Listing on locating words and elements:
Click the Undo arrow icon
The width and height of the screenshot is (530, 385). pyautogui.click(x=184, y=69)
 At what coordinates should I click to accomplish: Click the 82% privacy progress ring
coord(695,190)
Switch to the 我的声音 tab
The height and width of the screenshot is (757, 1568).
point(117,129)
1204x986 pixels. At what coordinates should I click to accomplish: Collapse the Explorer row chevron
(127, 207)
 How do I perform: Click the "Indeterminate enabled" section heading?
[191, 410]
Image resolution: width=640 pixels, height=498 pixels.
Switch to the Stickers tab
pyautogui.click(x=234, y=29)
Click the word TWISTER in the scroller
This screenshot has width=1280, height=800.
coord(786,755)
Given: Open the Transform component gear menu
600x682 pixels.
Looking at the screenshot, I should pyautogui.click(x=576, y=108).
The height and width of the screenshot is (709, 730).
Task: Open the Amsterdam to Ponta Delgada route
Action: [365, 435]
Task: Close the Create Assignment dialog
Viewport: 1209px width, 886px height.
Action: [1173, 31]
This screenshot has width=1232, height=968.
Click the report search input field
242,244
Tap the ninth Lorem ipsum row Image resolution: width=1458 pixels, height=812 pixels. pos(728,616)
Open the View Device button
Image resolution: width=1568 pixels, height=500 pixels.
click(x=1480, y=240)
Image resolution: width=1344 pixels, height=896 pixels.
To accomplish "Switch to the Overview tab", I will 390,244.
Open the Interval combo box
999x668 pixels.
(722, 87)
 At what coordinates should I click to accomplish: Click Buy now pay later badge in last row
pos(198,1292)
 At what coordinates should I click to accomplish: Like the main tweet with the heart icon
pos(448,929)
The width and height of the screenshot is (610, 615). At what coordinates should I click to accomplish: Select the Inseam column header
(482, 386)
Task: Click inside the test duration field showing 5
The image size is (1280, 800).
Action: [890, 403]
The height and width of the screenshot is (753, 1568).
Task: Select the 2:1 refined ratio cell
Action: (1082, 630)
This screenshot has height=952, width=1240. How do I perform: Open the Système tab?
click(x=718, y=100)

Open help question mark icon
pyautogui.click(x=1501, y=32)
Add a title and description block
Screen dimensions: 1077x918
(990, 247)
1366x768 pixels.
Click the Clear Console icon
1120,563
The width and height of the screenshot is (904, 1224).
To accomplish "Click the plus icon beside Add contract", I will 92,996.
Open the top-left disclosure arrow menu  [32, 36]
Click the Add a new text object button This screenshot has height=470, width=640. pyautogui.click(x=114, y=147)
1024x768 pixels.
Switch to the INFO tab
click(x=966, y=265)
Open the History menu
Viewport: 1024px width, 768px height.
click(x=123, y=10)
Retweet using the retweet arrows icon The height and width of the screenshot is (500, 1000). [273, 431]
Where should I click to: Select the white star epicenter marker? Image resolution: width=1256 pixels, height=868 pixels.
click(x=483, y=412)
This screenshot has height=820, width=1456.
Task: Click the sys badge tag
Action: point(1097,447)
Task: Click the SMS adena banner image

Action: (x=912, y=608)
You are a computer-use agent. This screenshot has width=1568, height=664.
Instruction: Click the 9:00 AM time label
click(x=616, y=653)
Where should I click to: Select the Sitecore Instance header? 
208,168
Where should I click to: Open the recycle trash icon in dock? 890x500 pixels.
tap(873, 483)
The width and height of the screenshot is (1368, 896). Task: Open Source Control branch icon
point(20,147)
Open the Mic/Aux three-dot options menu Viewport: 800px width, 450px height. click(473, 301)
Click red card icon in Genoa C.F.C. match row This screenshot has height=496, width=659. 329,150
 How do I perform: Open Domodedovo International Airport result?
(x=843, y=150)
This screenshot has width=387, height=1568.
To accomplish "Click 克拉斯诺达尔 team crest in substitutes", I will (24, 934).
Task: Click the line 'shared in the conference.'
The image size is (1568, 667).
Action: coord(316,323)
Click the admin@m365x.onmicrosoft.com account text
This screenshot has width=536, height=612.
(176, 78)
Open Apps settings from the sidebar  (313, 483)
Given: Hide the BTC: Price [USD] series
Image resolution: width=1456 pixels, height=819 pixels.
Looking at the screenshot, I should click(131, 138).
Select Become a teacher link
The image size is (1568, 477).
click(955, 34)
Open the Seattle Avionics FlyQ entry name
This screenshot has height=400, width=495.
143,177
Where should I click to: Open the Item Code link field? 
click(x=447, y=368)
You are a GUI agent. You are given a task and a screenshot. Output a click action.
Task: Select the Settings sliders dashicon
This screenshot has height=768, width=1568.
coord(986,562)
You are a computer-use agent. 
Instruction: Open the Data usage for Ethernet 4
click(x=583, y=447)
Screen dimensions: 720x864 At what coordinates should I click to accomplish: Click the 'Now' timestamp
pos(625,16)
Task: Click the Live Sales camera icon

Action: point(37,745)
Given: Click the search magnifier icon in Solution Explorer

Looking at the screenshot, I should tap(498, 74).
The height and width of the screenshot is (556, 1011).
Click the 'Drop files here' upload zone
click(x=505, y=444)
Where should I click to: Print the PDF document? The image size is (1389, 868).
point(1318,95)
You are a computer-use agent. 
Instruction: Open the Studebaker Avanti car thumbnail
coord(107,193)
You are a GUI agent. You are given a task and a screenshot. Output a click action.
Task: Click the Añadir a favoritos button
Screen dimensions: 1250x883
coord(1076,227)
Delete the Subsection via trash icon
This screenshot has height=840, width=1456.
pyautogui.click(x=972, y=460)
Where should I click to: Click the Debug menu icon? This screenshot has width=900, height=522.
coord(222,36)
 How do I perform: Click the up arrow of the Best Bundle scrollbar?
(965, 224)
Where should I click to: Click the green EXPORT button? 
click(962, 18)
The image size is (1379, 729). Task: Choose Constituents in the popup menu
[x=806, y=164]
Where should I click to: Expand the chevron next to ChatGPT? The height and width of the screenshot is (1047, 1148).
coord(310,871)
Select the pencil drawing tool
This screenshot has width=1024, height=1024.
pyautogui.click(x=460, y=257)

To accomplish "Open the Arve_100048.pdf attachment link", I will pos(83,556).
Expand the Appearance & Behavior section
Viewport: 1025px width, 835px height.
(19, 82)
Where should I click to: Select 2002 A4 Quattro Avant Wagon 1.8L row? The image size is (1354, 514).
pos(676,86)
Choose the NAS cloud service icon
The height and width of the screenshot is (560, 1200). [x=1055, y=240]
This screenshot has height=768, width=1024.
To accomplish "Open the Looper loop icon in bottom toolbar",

Exercise requirements:
Please write out the listing above again, changing every "At what coordinates should I click to accomplish" to "Which point should I click to accomplish" and leaving everything else untouched.

Exercise solution:
Click the Undo arrow icon
The width and height of the screenshot is (530, 385). pyautogui.click(x=184, y=69)
 Which point should I click to accomplish: Click the 82% privacy progress ring
coord(695,190)
Switch to the 我的声音 tab
The height and width of the screenshot is (757, 1568).
point(117,129)
1204x986 pixels. Which point should I click to accomplish: Collapse the Explorer row chevron
(127, 207)
 How do I perform: Click the "Indeterminate enabled" section heading?
[191, 410]
Image resolution: width=640 pixels, height=498 pixels.
Switch to the Stickers tab
pyautogui.click(x=234, y=29)
Click the word TWISTER in the scroller
This screenshot has width=1280, height=800.
coord(786,755)
Given: Open the Transform component gear menu
600x682 pixels.
Looking at the screenshot, I should pyautogui.click(x=576, y=108).
The height and width of the screenshot is (709, 730).
Task: Open the Amsterdam to Ponta Delgada route
Action: [365, 435]
Task: Close the Create Assignment dialog
Viewport: 1209px width, 886px height.
Action: [1173, 31]
This screenshot has width=1232, height=968.
Click the report search input field
242,244
Tap the ninth Lorem ipsum row Image resolution: width=1458 pixels, height=812 pixels. pos(728,616)
Open the View Device button
Image resolution: width=1568 pixels, height=500 pixels.
click(x=1480, y=240)
Image resolution: width=1344 pixels, height=896 pixels.
To accomplish "Switch to the Overview tab", I will 390,244.
Open the Interval combo box
999x668 pixels.
(722, 87)
 Which point should I click to accomplish: Click Buy now pay later badge in last row
pos(198,1292)
 Which point should I click to accomplish: Like the main tweet with the heart icon
pos(448,929)
The width and height of the screenshot is (610, 615). Which point should I click to accomplish: Select the Inseam column header
(482, 386)
Task: Click inside the test duration field showing 5
The image size is (1280, 800).
Action: [890, 403]
The height and width of the screenshot is (753, 1568).
Task: Select the 2:1 refined ratio cell
Action: (1082, 630)
This screenshot has height=952, width=1240. How do I perform: Open the Système tab?
click(x=718, y=100)

Open help question mark icon
pyautogui.click(x=1501, y=32)
Add a title and description block
Screen dimensions: 1077x918
(990, 247)
1366x768 pixels.
Click the Clear Console icon
1120,563
The width and height of the screenshot is (904, 1224).
To accomplish "Click the plus icon beside Add contract", I will 92,996.
Open the top-left disclosure arrow menu  [32, 36]
Click the Add a new text object button This screenshot has height=470, width=640. pyautogui.click(x=114, y=147)
1024x768 pixels.
Switch to the INFO tab
click(x=966, y=265)
Open the History menu
Viewport: 1024px width, 768px height.
click(x=123, y=10)
Retweet using the retweet arrows icon The height and width of the screenshot is (500, 1000). [273, 431]
Where should I click to: Select the white star epicenter marker? Image resolution: width=1256 pixels, height=868 pixels.
click(x=483, y=412)
This screenshot has height=820, width=1456.
Task: Click the sys badge tag
Action: point(1097,447)
Task: Click the SMS adena banner image

Action: (x=912, y=608)
You are a computer-use agent. This screenshot has width=1568, height=664.
Instruction: Click the 9:00 AM time label
click(x=616, y=653)
Where should I click to: Select the Sitecore Instance header? 
208,168
Where should I click to: Open the recycle trash icon in dock? 890x500 pixels.
tap(873, 483)
The width and height of the screenshot is (1368, 896). Task: Open Source Control branch icon
point(20,147)
Open the Mic/Aux three-dot options menu Viewport: 800px width, 450px height. click(473, 301)
Click red card icon in Genoa C.F.C. match row This screenshot has height=496, width=659. 329,150
 How do I perform: Open Domodedovo International Airport result?
(x=843, y=150)
This screenshot has width=387, height=1568.
To accomplish "Click 克拉斯诺达尔 team crest in substitutes", I will (24, 934).
Task: Click the line 'shared in the conference.'
The image size is (1568, 667).
Action: coord(316,323)
Click the admin@m365x.onmicrosoft.com account text
This screenshot has width=536, height=612.
(176, 78)
Open Apps settings from the sidebar  (313, 483)
Given: Hide the BTC: Price [USD] series
Image resolution: width=1456 pixels, height=819 pixels.
Looking at the screenshot, I should click(131, 138).
Select Become a teacher link
The image size is (1568, 477).
click(955, 34)
Open the Seattle Avionics FlyQ entry name
This screenshot has height=400, width=495.
143,177
Where should I click to: Open the Item Code link field? 
click(x=447, y=368)
You are a GUI agent. You are given a task and a screenshot. Output a click action.
Task: Select the Settings sliders dashicon
This screenshot has height=768, width=1568.
coord(986,562)
You are a computer-use agent. 
Instruction: Open the Data usage for Ethernet 4
click(x=583, y=447)
Screen dimensions: 720x864 Which point should I click to accomplish: Click the 'Now' timestamp
pos(625,16)
Task: Click the Live Sales camera icon

Action: point(37,745)
Given: Click the search magnifier icon in Solution Explorer

Looking at the screenshot, I should tap(498, 74).
The height and width of the screenshot is (556, 1011).
Click the 'Drop files here' upload zone
click(x=505, y=444)
Where should I click to: Print the PDF document? The image size is (1389, 868).
point(1318,95)
You are a computer-use agent. 
Instruction: Open the Studebaker Avanti car thumbnail
coord(107,193)
You are a GUI agent. You are given a task and a screenshot. Output a click action.
Task: Click the Añadir a favoritos button
Screen dimensions: 1250x883
coord(1076,227)
Delete the Subsection via trash icon
This screenshot has height=840, width=1456.
pyautogui.click(x=972, y=460)
Where should I click to: Click the Debug menu icon? This screenshot has width=900, height=522.
coord(222,36)
 How do I perform: Click the up arrow of the Best Bundle scrollbar?
(965, 224)
Where should I click to: Click the green EXPORT button? 
click(962, 18)
The image size is (1379, 729). Task: Choose Constituents in the popup menu
[x=806, y=164]
Where should I click to: Expand the chevron next to ChatGPT? The height and width of the screenshot is (1047, 1148).
coord(310,871)
Select the pencil drawing tool
This screenshot has width=1024, height=1024.
pyautogui.click(x=460, y=257)

To accomplish "Open the Arve_100048.pdf attachment link", I will pos(83,556).
Expand the Appearance & Behavior section
Viewport: 1025px width, 835px height.
(19, 82)
Where should I click to: Select 2002 A4 Quattro Avant Wagon 1.8L row? The image size is (1354, 514).
pos(676,86)
Choose the NAS cloud service icon
The height and width of the screenshot is (560, 1200). [x=1055, y=240]
This screenshot has height=768, width=1024.
To accomplish "Open the Looper loop icon in bottom toolbar",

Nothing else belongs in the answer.